Matplotlib Crash Course

Matplotlib is a powerful plotting library in Python commonly used for data visualization.
Author

Juma Shafara

Published

January 1, 2024

Modified

July 25, 2024

Keywords

python visualization, matplotlib, bar chart, histogram, scatter plot, line plot, box plot, pie chart, stacked bar chart, quiz, python quiz, dataidea, data science

Photo by DATAIDEA

What is Matploblib

Matplotlib is a powerful plotting library in Python commonly used for data visualization.

When working with datasets, you can use Matplotlib to create various plots to explore and visualize the data.

Here are some major plots you can create using Matplotlib with the Titanic dataset:

# # Uncomment and run this cell to install the libraries
# !pip install pandas matplotlib dataidea
# import the libraries, packages and modules
import pandas as pd
import matplotlib.pyplot as plt
from matplotlib.colors import ListedColormap
from dataidea_science.datasets import loadDataset

Let’s demonstrate each of the plots using the Titanic dataset. We’ll first load the dataset and then create each plot using Matplotlib.

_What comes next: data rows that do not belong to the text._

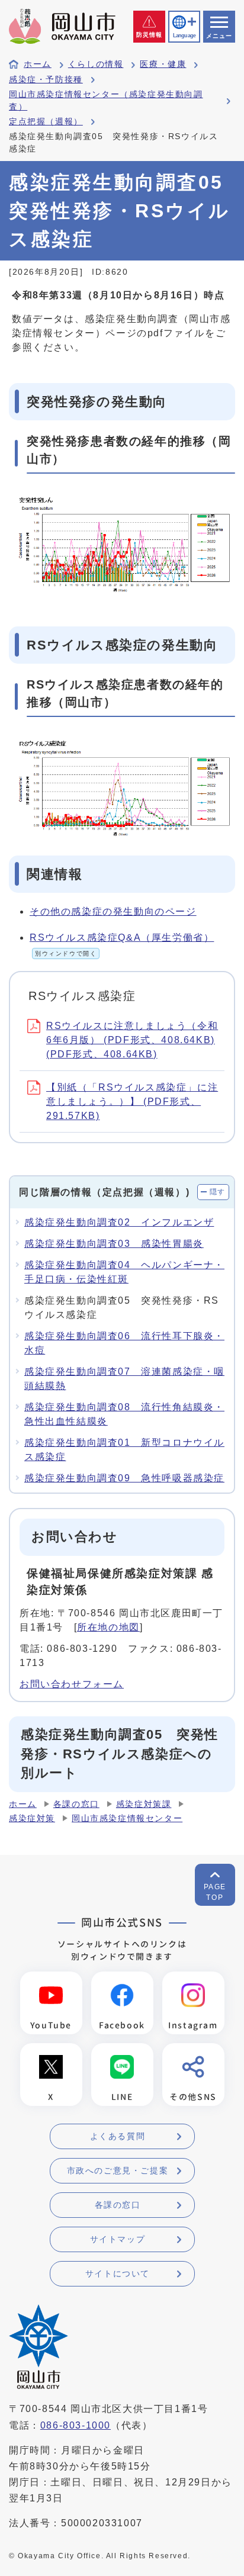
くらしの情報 (96, 64)
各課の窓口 (76, 1804)
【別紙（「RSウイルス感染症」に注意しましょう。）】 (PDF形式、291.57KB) (132, 1101)
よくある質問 (118, 2136)
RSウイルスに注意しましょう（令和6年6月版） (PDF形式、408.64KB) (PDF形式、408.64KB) (132, 1040)
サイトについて (117, 2273)
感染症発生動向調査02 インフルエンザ (119, 1222)
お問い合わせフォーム (72, 1684)
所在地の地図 (108, 1627)
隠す (218, 1191)
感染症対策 (32, 1818)
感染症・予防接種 (46, 79)
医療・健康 (163, 64)
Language (184, 35)
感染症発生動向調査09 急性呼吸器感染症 (124, 1478)
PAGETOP (215, 1892)
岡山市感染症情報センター (127, 1818)
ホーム (38, 64)
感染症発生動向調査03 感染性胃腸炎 (114, 1244)
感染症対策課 (144, 1804)
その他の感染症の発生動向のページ (113, 911)
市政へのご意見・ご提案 (118, 2170)
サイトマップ (118, 2239)
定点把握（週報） (46, 121)
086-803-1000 (75, 2425)
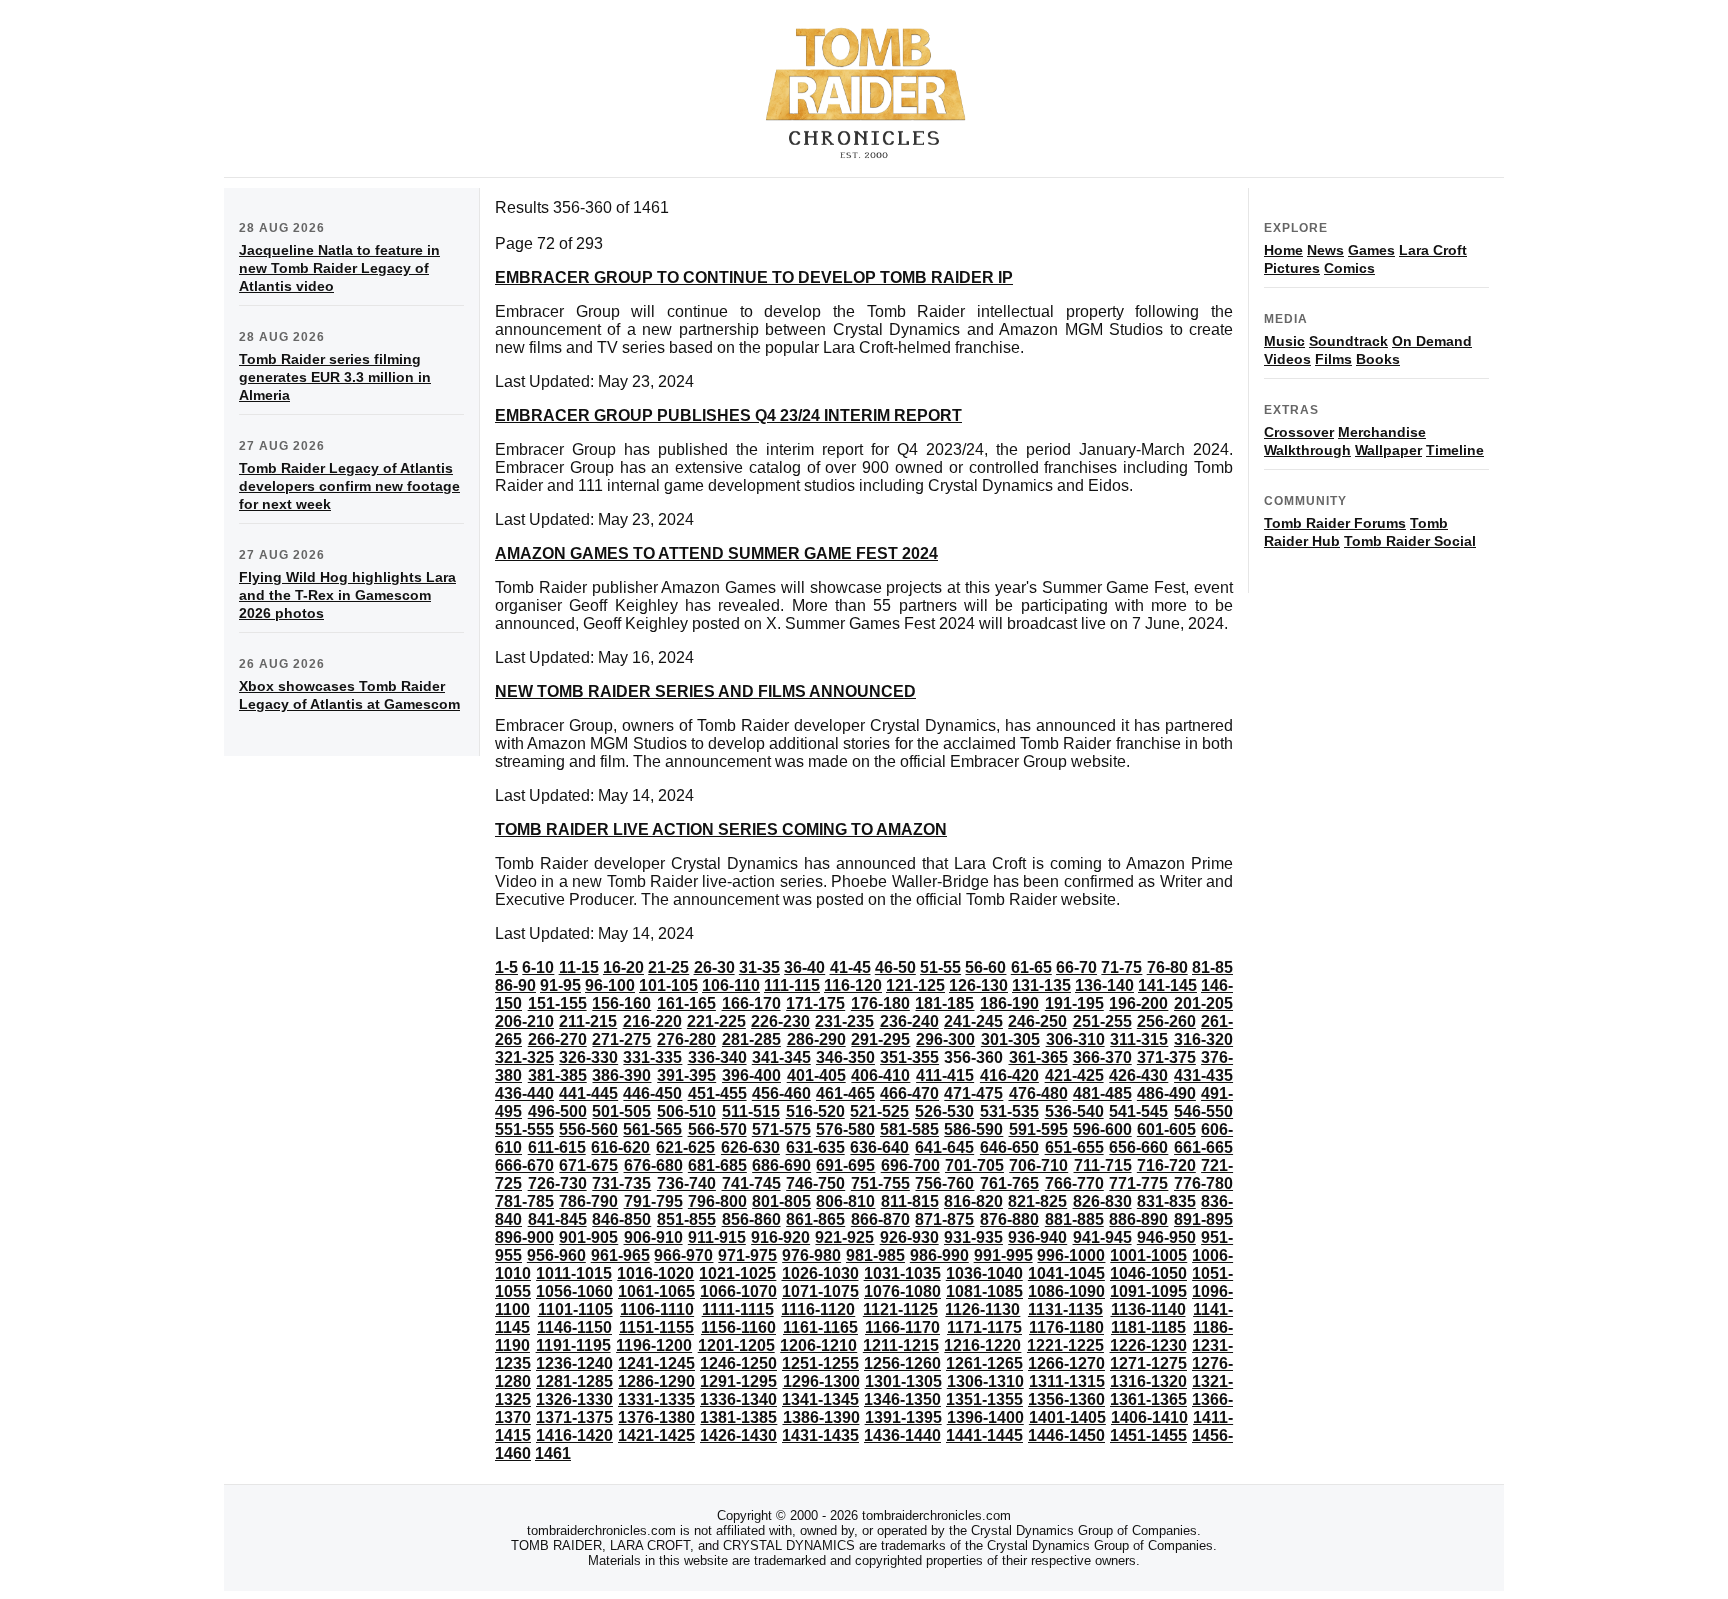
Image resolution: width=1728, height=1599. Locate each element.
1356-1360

# Load the Titanic dataset
titanic_df = loadDataset('titanic')

We can load this dataset like this because it is inbuilt in the dataidea package

titanic_df.head(n=5)
pclass survived name sex age sibsp parch ticket fare cabin embarked boat body home.dest
0 1.0 1.0 Allen, Miss. Elisabeth Walton female 29.0000 0.0 0.0 24160 211.3375 B5 S 2 NaN St Louis, MO
1 1.0 1.0 Allison, Master. Hudson Trevor male 0.9167 1.0 2.0 113781 151.5500 C22 C26 S 11 NaN Montreal, PQ / Chesterville, ON
2 1.0 0.0 Allison, Miss. Helen Loraine female 2.0000 1.0 2.0 113781 151.5500 C22 C26 S NaN NaN Montreal, PQ / Chesterville, ON
3 1.0 0.0 Allison, Mr. Hudson Joshua Creighton male 30.0000 1.0 2.0 113781 151.5500 C22 C26 S NaN 135.0 Montreal, PQ / Chesterville, ON
4 1.0 0.0 Allison, Mrs. Hudson J C (Bessie Waldo Daniels) female 25.0000 1.0 2.0 113781 151.5500 C22 C26 S NaN NaN Montreal, PQ / Chesterville, ON
  1. Bar Plot: You can create a bar plot to visualize categorical data such as the number of passengers in each class (first class, second class, third class), the number of survivors vs. non-survivors, or the number of passengers embarked from each port (Cherbourg, Queenstown, Southampton).
# 1. Bar Plot - Number of passengers in each class
class_counts = titanic_df.pclass.value_counts()
classes = class_counts.index
counts = class_counts.values

plt.bar(x=classes, height=counts, color='#008374')
plt.title('Number of Passengers Per Passenger Class')
plt.xlabel('Passenger Class')
plt.ylabel('Number of Passengers')

plt.show()

It’s easy to see from the graph that the 3rd class had the largest number of passengers, followed by the 1st class and 2nd class comes last

  1. Histogram: Histograms are useful for visualizing the distribution of continuous variables such as age or fare. You can create histograms to see the age distribution of passengers or the fare distribution.
# 2. Histogram - Age distribution of passengers
ages = titanic_df.age
plt.hist(x=ages, bins=20, color='#008374', 
         edgecolor='#66FDEE')
plt.title('Age Distribution of Passengers')
plt.ylabel('Frequency')
plt.xlabel('Age')
plt.show()

From the histogram we can observe that:

  • The majority of the people we of ages between 15 and 35
  • Fewer older people(above 60 years) boarded the titanic (below 20)t
  1. Box Plot: A box plot can be used to show the distribution of a continuous variable across different categories. For example, you can create a box plot to visualize the distribution of age or fare across different passenger classes.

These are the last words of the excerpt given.